PF abre inquérito para investigar depoimento de porteiro do condomínio de Bolsonaro

    Objetivo é apurar se houve falso testemunho em depoimento prestado sobre o caso do assassinato da vereadora Marielle Franco (Psol)

    Foto: Reprodução/TV Globo

    Atendendo a um pedido feito pelo Ministério Público Federal (MPF), a Polícia Federal no Rio de Janeiro abriu nesta quarta-feira (6) um inquérito para investigar o depoimento prestado por um dos porteiros do condomínio onde o presidente Jair Bolsonaro tem casa.

    A investigação vai apurar se o porteiro mentiu em depoimento prestado sobre o caso do assassinato da vereadora Marielle Franco (Psol) e do motorista Anderson Gomes, ocorrido no ano passado. O intuito é verificar se houve crimes de obstrução de Justiça, falso testemunho e denunciação caluniosa.

     

    Na semana passada, o Jornal Nacional, da TV Globo, noticiou que registros do condomínio Vivendas da Barra, e também o depoimento de um dos porteiros à Polícia Civil, deram conta de que um dos suspeitos do assassinato, o ex-policial militar Élcio Queiroz, esteve, horas antes do crime, na casa do sargento aposentado da Polícia Militar Ronnie Lessa, suspeito de ser o executor da ação, que mora no local.
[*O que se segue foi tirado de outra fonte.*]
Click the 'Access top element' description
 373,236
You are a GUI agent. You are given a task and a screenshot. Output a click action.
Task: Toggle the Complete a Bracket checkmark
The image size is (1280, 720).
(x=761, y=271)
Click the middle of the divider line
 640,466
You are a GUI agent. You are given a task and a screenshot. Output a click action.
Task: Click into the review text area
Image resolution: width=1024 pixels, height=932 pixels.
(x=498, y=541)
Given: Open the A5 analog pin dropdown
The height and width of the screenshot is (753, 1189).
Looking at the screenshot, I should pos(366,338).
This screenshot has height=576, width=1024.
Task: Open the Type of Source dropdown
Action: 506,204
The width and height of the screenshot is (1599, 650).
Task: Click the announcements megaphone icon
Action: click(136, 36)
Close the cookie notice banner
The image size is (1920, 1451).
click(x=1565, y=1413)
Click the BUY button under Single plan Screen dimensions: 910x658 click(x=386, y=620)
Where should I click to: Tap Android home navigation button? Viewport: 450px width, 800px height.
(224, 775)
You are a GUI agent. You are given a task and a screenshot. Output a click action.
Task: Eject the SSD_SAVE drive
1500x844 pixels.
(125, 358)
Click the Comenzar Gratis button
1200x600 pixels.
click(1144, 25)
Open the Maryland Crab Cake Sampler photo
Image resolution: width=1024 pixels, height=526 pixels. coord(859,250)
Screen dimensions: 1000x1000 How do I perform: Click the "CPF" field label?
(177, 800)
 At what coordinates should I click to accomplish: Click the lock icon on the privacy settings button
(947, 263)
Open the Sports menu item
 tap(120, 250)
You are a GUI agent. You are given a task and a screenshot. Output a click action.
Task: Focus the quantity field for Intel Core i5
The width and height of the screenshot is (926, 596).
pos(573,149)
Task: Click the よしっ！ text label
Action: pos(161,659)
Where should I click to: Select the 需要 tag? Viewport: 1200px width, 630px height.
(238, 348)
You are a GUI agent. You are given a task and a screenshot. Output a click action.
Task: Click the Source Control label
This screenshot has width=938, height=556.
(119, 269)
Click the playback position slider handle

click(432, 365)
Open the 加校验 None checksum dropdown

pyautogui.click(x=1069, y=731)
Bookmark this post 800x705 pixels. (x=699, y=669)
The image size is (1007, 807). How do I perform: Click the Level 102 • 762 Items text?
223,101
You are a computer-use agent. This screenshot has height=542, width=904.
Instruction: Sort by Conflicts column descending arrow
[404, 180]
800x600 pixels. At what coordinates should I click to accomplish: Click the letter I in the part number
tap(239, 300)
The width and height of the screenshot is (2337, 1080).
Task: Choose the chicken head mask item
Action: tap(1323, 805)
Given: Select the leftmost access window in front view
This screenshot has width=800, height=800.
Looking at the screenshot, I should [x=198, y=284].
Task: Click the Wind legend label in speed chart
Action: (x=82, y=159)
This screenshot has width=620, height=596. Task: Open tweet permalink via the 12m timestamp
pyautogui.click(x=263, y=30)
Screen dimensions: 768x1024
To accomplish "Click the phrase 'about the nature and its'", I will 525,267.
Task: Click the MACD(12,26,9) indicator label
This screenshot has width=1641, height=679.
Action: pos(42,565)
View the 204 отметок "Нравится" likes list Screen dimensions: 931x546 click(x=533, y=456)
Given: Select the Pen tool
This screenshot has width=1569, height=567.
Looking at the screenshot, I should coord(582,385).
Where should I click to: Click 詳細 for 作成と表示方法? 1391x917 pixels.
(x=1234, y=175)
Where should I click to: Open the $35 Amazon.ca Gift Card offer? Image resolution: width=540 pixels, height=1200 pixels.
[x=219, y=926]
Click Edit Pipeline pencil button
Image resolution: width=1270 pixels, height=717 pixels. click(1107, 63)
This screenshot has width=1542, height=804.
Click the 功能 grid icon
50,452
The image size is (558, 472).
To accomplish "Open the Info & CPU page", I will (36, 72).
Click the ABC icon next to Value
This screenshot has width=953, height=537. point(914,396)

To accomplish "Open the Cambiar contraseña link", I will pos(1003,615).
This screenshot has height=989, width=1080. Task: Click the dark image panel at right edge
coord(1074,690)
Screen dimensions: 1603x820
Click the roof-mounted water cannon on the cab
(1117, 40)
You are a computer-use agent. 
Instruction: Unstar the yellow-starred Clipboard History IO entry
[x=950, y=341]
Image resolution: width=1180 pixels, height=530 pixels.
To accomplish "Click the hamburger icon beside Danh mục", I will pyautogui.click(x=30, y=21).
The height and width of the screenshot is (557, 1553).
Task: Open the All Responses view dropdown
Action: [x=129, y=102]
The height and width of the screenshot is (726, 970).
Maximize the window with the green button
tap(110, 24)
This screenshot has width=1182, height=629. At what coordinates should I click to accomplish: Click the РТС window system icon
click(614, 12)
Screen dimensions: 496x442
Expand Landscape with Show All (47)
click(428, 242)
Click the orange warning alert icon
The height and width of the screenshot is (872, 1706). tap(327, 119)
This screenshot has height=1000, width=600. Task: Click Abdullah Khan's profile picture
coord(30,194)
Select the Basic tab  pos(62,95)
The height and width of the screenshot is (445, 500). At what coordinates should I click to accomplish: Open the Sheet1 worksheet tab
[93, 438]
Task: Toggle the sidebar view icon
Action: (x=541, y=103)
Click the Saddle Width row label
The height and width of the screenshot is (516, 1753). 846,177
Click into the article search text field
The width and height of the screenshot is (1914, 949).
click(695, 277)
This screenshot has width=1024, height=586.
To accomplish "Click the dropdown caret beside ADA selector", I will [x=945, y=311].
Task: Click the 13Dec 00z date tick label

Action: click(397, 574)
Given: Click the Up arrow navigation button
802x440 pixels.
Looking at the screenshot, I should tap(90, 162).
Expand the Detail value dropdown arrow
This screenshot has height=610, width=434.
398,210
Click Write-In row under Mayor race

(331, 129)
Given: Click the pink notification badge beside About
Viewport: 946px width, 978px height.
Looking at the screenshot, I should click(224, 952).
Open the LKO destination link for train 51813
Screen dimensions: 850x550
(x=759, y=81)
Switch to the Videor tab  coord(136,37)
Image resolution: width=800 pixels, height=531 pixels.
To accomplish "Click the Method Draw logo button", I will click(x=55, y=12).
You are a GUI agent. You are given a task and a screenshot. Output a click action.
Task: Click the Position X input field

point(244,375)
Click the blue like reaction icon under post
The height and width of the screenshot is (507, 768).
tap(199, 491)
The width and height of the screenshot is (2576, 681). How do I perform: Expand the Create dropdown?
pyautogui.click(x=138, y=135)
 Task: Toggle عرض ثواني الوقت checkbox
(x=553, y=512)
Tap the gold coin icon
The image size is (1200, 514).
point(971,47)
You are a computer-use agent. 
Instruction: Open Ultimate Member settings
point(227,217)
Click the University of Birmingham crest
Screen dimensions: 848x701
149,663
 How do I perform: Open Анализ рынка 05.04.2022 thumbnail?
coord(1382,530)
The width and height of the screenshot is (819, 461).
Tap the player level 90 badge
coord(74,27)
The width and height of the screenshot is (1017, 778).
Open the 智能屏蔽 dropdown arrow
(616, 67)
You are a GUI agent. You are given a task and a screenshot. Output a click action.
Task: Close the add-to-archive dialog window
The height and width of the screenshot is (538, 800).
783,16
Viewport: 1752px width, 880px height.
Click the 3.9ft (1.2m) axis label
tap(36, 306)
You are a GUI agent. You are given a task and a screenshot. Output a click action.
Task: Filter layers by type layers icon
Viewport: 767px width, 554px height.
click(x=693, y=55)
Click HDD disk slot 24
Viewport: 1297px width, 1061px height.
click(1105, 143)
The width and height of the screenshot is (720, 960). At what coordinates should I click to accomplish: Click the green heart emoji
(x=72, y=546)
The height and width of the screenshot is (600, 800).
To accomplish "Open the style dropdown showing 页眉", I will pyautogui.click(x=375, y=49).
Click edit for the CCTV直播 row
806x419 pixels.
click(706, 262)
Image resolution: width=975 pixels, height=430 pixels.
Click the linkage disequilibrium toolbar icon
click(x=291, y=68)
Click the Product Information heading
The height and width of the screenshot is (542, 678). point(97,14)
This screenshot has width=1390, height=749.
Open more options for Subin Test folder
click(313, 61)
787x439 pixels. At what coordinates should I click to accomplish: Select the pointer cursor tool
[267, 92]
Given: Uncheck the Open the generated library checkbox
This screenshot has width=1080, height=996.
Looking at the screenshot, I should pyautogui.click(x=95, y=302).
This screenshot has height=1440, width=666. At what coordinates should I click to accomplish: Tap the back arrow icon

    Segundo a reportagem, em depoimento, o porteiro informou que Élcio Queiroz anunciou que iria não à casa de Lessa, mas à de número 58 do Vivendas da Barra, que é a residência de Jair Bolsonaro no Rio de Janeiro. O porteiro teria interfonado para a casa do então deputado federal. Segundo ele, “seu Jair” havia autorizado a entrada do visitante.

    Contudo, registros de presença da Câmara dos Deputados demonstram que naquele dia o então deputado estava em Brasília. Para o Ministério Público do Rio de Janeiro (MPRJ), o porteiro mentiu sobre a ligação para a casa da família do presidente.

    Após os acontecimentos, o ministro da Justiça e Segurança Pública, Sergio Moro, pediu ao procurador-geral da República, Augusto Aras, a abertura de um inquérito para apurar “todas as circunstâncias” da citação do nome do presidente Bolsonaro.

    Em seguida, Aras remeteu o pedido para o MPF-RJ, que pediu a abertura do inquérito à PF. Na mesma decisão, o procurador-geral arquivou a citação por entender que não havia evidências de crime.